* _RECORDS SUPPLIED_
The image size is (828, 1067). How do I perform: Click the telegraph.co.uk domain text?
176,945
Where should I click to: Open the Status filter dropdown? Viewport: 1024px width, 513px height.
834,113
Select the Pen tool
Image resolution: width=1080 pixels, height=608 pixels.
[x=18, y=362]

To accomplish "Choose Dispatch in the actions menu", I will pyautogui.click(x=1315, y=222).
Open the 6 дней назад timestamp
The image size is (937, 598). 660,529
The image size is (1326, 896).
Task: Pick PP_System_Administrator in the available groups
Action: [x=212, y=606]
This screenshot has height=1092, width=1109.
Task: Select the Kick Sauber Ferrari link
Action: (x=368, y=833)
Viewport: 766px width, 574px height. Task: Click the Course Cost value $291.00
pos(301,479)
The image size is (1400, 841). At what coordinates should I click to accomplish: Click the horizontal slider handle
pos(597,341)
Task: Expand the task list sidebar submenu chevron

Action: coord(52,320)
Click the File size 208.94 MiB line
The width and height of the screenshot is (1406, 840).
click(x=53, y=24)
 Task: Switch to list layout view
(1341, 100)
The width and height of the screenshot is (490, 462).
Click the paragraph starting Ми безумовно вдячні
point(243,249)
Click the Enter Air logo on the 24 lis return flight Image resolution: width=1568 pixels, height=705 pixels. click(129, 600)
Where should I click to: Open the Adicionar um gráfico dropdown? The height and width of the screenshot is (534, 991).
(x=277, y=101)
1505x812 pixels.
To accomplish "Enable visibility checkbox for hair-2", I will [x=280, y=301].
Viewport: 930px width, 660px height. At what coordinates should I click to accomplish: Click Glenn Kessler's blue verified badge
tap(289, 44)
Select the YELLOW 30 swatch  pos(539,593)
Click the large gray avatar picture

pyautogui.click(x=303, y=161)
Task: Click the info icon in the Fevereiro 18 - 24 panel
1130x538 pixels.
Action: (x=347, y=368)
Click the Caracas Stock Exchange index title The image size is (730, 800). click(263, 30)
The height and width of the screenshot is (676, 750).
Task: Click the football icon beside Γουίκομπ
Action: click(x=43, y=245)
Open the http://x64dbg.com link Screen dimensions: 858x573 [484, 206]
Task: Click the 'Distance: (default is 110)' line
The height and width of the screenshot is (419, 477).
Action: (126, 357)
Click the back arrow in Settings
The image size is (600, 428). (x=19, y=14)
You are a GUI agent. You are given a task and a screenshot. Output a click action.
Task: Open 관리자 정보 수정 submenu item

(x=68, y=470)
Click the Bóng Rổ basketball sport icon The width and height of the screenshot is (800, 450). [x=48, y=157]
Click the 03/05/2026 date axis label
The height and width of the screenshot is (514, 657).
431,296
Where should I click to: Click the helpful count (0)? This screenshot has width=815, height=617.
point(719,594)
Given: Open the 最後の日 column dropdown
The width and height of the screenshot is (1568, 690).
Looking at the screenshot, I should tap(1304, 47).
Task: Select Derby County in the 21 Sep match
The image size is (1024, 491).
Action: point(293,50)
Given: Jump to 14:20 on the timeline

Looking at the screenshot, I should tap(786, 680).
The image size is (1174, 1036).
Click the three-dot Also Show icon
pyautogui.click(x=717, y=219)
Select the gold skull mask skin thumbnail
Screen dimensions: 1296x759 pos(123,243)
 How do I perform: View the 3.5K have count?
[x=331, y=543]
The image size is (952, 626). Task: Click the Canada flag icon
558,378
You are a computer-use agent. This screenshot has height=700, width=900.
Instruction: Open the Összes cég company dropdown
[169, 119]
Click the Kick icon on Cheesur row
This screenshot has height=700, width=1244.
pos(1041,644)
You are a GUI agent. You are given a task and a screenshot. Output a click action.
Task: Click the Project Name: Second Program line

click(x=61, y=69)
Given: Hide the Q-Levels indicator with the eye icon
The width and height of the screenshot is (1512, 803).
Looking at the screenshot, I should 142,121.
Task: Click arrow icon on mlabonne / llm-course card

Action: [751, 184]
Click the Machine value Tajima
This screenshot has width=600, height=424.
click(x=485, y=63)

* _PROBLEM TO WORK ON_
Please swap "Viewport" for "Window" wherever it occurs in the entries above, and give all the entries again with nothing else changed.

* _WRITTEN SOLUTION_
The image size is (828, 1067). How do I perform: Click the telegraph.co.uk domain text?
176,945
Where should I click to: Open the Status filter dropdown? Window: 1024px width, 513px height.
834,113
Select the Pen tool
Image resolution: width=1080 pixels, height=608 pixels.
[x=18, y=362]

To accomplish "Choose Dispatch in the actions menu", I will pyautogui.click(x=1315, y=222).
Open the 6 дней назад timestamp
The image size is (937, 598). 660,529
The image size is (1326, 896).
Task: Pick PP_System_Administrator in the available groups
Action: [x=212, y=606]
This screenshot has height=1092, width=1109.
Task: Select the Kick Sauber Ferrari link
Action: (x=368, y=833)
Window: 766px width, 574px height. Task: Click the Course Cost value $291.00
pos(301,479)
The image size is (1400, 841). At what coordinates should I click to accomplish: Click the horizontal slider handle
pos(597,341)
Task: Expand the task list sidebar submenu chevron

Action: coord(52,320)
Click the File size 208.94 MiB line
The width and height of the screenshot is (1406, 840).
click(x=53, y=24)
 Task: Switch to list layout view
(1341, 100)
The width and height of the screenshot is (490, 462).
Click the paragraph starting Ми безумовно вдячні
point(243,249)
Click the Enter Air logo on the 24 lis return flight Image resolution: width=1568 pixels, height=705 pixels. click(129, 600)
Where should I click to: Open the Adicionar um gráfico dropdown? The height and width of the screenshot is (534, 991).
(x=277, y=101)
1505x812 pixels.
To accomplish "Enable visibility checkbox for hair-2", I will [x=280, y=301].
Window: 930px width, 660px height. At what coordinates should I click to accomplish: Click Glenn Kessler's blue verified badge
tap(289, 44)
Select the YELLOW 30 swatch  pos(539,593)
Click the large gray avatar picture

pyautogui.click(x=303, y=161)
Task: Click the info icon in the Fevereiro 18 - 24 panel
1130x538 pixels.
Action: (x=347, y=368)
Click the Caracas Stock Exchange index title The image size is (730, 800). click(263, 30)
The height and width of the screenshot is (676, 750).
Task: Click the football icon beside Γουίκομπ
Action: click(x=43, y=245)
Open the http://x64dbg.com link Screen dimensions: 858x573 [484, 206]
Task: Click the 'Distance: (default is 110)' line
The height and width of the screenshot is (419, 477).
Action: (126, 357)
Click the back arrow in Settings
The image size is (600, 428). (x=19, y=14)
You are a GUI agent. You are given a task and a screenshot. Output a click action.
Task: Open 관리자 정보 수정 submenu item

(x=68, y=470)
Click the Bóng Rổ basketball sport icon The width and height of the screenshot is (800, 450). [x=48, y=157]
Click the 03/05/2026 date axis label
The height and width of the screenshot is (514, 657).
431,296
Where should I click to: Click the helpful count (0)? This screenshot has width=815, height=617.
point(719,594)
Given: Open the 最後の日 column dropdown
The width and height of the screenshot is (1568, 690).
Looking at the screenshot, I should tap(1304, 47).
Task: Select Derby County in the 21 Sep match
The image size is (1024, 491).
Action: point(293,50)
Given: Jump to 14:20 on the timeline

Looking at the screenshot, I should tap(786, 680).
The image size is (1174, 1036).
Click the three-dot Also Show icon
pyautogui.click(x=717, y=219)
Select the gold skull mask skin thumbnail
Screen dimensions: 1296x759 pos(123,243)
 How do I perform: View the 3.5K have count?
[x=331, y=543]
The image size is (952, 626). Task: Click the Canada flag icon
558,378
You are a computer-use agent. This screenshot has height=700, width=900.
Instruction: Open the Összes cég company dropdown
[169, 119]
Click the Kick icon on Cheesur row
This screenshot has height=700, width=1244.
pos(1041,644)
You are a GUI agent. You are given a task and a screenshot. Output a click action.
Task: Click the Project Name: Second Program line

click(x=61, y=69)
Given: Hide the Q-Levels indicator with the eye icon
The width and height of the screenshot is (1512, 803).
Looking at the screenshot, I should 142,121.
Task: Click arrow icon on mlabonne / llm-course card

Action: [751, 184]
Click the Machine value Tajima
This screenshot has width=600, height=424.
click(x=485, y=63)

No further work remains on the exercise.